According to the PricewaterhouseCoopers (PwC) annual forecast released on Wednesday, advertising tied to the burgeoning interest in watching videos on the Internet and on devices, such as Apple Inc’s <AAPL.O> iPod, will account for 24 percent of growth in the sector and is projected to grow fastest at a compound annual growth rate of 19.5 percent to 2012.
Total entertainment and media revenue growth is seen outpacing global gross domestic product, which will increase 5.7 percent, according to the report.
Despite the acceleration of digital businesses, revenue from traditional media venues such as television will still dominate global market share, if not growth. Digital and mobile revenue will account for only 11 percent of total spending, or $234 billion, in the next five years.
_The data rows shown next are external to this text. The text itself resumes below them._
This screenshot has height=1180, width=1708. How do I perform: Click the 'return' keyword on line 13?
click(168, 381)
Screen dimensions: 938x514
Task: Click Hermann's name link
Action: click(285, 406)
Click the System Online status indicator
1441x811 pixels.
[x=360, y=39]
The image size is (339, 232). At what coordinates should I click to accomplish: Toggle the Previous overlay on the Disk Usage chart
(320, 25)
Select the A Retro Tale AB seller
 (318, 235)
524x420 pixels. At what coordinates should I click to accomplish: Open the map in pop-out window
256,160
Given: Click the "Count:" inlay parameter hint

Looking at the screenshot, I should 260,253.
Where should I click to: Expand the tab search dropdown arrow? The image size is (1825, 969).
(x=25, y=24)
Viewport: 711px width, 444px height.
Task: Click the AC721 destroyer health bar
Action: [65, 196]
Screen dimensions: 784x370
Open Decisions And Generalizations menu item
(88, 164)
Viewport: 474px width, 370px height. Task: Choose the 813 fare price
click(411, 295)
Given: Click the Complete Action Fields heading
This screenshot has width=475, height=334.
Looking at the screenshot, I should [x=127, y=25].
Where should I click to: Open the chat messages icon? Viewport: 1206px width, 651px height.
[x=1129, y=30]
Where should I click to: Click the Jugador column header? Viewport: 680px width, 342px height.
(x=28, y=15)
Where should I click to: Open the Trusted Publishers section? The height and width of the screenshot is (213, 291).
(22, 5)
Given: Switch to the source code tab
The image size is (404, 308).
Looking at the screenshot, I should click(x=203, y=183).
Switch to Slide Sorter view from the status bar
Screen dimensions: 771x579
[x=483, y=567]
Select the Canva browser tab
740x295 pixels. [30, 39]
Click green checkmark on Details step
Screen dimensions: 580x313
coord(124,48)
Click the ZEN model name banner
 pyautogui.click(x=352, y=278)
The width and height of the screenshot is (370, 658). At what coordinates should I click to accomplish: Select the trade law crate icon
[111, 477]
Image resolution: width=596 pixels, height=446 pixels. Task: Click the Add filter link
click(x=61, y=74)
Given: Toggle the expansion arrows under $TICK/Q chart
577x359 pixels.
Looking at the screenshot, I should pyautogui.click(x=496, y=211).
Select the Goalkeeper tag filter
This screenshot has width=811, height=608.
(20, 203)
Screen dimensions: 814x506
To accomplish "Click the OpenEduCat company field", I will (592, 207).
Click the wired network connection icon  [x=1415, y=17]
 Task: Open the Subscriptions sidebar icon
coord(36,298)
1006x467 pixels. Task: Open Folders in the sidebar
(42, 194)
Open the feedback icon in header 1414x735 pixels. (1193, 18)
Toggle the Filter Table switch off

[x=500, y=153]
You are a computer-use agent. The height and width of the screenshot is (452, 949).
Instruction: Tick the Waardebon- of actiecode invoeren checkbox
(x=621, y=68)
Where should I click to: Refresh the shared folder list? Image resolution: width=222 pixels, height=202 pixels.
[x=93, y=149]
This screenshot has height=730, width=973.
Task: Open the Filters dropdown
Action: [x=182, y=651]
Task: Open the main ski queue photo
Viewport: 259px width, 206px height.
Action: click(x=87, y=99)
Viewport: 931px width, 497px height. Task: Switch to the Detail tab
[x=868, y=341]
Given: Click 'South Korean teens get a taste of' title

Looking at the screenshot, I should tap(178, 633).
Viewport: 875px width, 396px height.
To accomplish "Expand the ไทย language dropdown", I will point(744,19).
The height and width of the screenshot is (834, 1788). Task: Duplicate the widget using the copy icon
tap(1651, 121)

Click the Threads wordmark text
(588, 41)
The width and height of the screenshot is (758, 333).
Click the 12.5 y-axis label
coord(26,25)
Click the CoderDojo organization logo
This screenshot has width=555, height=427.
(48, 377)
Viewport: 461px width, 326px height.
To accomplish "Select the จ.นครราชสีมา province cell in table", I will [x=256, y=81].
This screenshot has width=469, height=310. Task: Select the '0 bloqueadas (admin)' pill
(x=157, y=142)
PwC’s report presents a more stable view of large media and entertainment companies. Those shares have sunk more than 13 percent since the beginning of the year — at a steeper rate than the Standard & Poor’s 500 Index <.SPX> — on fears that the weak economic climate could curtail consumer spending and spark an advertising recession.
Last week, Lehman Brothers argued that with entertainment company valuations near 10-year lows, it might be a good time for investors to shop for deals, such as News Corp <NWSa.N>.
One surprise: Advertising on over-the-air television globally — the sector viewed by Wall Street as one of the most vulnerable in a weakened economy — is expected to rise 5 percent on a compounded annual growth basis to 2012, making it the most resilient to threats posed by digital growth.
“The oft-reported death of traditional media remains greatly exaggerated,” according to the report.
The weakest area in the next five years will be the music industry. Ravaged by online piracy, recorded music sales are expect to fall by 0.6 percent to 2012, but is seen growing again by 2011, when digital sales will overtake CD sales.
What’s unlikely to be solved in the next five years? “While companies are making bold moves to follow consumers into the digital/mobile future, they continue to wrestle with the challenge of creating business models that adequately monetize their efforts,” the report said.
PwC’s report, which surveys 15 major industry segments in 59 countries, underscored a trend over the past few years. The United States will continue to account for the biggest share of revenue by country, or $759 billion by 2012, but will grow the slowest at about 4.8 percent, outpaced by the Asia Pacific and Latin America.